Copy each line of the records below, from the first through the one that contains "725x1568 pixels.", exactly as written.

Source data
>>>>

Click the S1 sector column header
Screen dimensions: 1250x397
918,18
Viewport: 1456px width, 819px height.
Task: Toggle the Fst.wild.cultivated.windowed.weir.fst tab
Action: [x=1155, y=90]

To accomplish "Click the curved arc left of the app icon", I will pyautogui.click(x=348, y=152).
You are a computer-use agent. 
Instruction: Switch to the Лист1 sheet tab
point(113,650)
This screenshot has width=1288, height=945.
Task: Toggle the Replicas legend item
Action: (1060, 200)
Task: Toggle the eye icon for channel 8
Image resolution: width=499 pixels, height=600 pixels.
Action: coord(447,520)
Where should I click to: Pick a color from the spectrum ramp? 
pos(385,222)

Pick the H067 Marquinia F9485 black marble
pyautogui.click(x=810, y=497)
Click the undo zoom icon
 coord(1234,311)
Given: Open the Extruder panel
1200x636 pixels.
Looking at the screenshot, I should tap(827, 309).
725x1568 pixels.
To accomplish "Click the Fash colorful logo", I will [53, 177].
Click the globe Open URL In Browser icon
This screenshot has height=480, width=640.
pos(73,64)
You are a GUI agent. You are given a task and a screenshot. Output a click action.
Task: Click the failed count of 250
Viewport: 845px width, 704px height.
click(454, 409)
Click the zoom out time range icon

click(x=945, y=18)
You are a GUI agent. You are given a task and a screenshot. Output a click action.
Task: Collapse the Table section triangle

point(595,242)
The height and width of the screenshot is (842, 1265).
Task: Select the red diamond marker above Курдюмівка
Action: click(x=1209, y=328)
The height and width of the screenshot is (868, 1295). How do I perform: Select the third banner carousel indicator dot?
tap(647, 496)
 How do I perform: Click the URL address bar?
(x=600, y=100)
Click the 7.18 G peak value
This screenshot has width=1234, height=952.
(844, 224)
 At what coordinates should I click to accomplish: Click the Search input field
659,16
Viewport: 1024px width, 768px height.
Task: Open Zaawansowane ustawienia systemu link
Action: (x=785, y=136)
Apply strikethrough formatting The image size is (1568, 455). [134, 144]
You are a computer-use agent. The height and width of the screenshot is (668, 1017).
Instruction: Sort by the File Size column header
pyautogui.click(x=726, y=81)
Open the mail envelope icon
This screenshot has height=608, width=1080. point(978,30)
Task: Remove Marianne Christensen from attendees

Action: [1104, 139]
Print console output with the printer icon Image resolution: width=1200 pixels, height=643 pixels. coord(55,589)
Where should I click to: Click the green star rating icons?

<<<<

### TASK ANSWER
Click the S1 sector column header
Screen dimensions: 1250x397
918,18
Viewport: 1456px width, 819px height.
Task: Toggle the Fst.wild.cultivated.windowed.weir.fst tab
Action: [x=1155, y=90]

To accomplish "Click the curved arc left of the app icon", I will pyautogui.click(x=348, y=152).
You are a computer-use agent. 
Instruction: Switch to the Лист1 sheet tab
point(113,650)
This screenshot has width=1288, height=945.
Task: Toggle the Replicas legend item
Action: (1060, 200)
Task: Toggle the eye icon for channel 8
Image resolution: width=499 pixels, height=600 pixels.
Action: coord(447,520)
Where should I click to: Pick a color from the spectrum ramp? 
pos(385,222)

Pick the H067 Marquinia F9485 black marble
pyautogui.click(x=810, y=497)
Click the undo zoom icon
 coord(1234,311)
Given: Open the Extruder panel
1200x636 pixels.
Looking at the screenshot, I should tap(827, 309).
725x1568 pixels.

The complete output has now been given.